(Tasks to complete):
A – Answer these questions from the discussion about prescribing medications:
(i) What do pharmacists review by law?
(ii) What strength of cocaine was used in the ED?
(iii) Which two drugs are given as examples of Schedule C1 having no medical use?
B – Rewrite part of the discussion about prescribing medications, swapping "Clozaril" for "lithium". Begin at the words "It may be difficult" and stop after "clozapine or thorazine???".

I was having a discussion with my Pharmacist friends the other day. They said IM Docs cannot prescribe other specialties' types of medications. Is that true?
I was having a discussion with my Pharmacist friends the other day. They said IM Docs cannot prescribe other specialties' types of medications. Is that true?
A medical board may restrict any doctor from prescribing a certain class of drug. Pharmacists do review every Rx; by law:
http://www.tsbp.state.tx.us/consumer/broch4.htm
I was having a discussion with my Pharmacist friends the other day. They said IM Docs cannot prescribe other specialties' types of medications. Is that true?
to add to the list: class 1 agents: example, cocaine for ENT
I'm not aware of any state that restricts prescribing of certain classes of medications to certain physician specialties as a blanket law.
Just this morning, used 11.4% cocaine in the ED. Right on the bottle, schedule C2.
Schedule C1 have no medical use - like heroin and Quaaludes. Medicinal cocaine is not one of them.
I see that marijuana is class 1. I wonder if in a legal marijuana state, marijuana is downgraded to class 2?
It may be difficult to prescribe Clozaril.
methadone by tx center only
Are there people outside of the psychiatry world who still prescribe clozapine or thorazine???

(Provided data):
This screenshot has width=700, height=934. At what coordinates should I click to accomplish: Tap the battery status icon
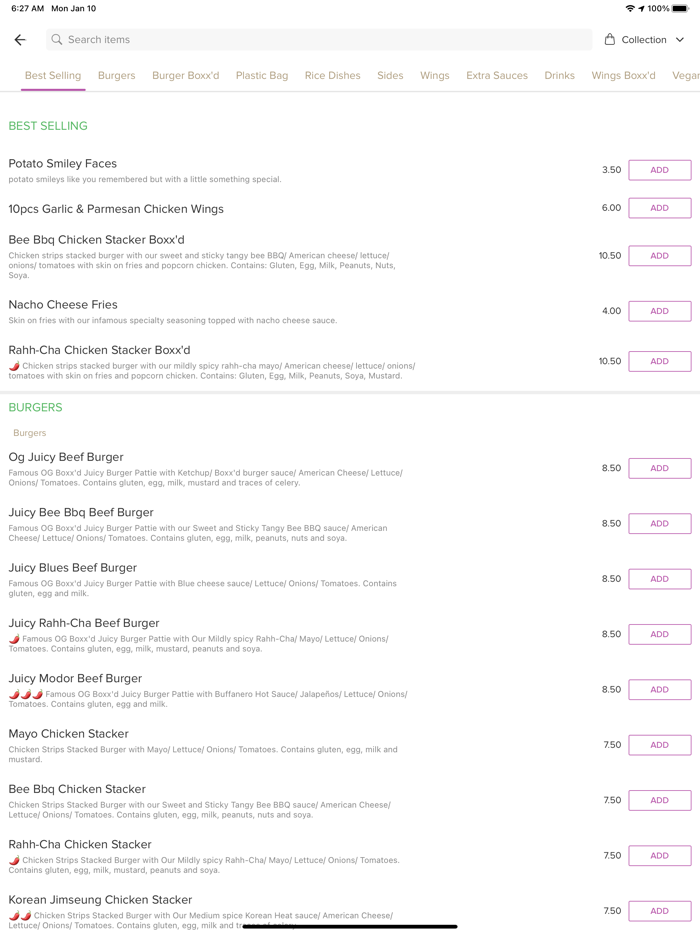point(681,8)
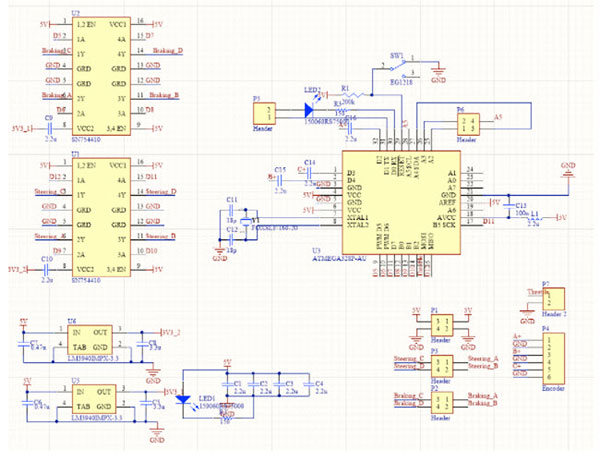Screen dimensions: 600x462
Task: Click the P4 Encoder connector
Action: point(552,355)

(Responses by task):
A –
(i) Every Rx.
(ii) 11.4%.
(iii) Heroin and Quaaludes.

B –
It may be difficult to prescribe lithium.
methadone by tx center only
Are there people outside of the psychiatry world who still prescribe clozapine or thorazine???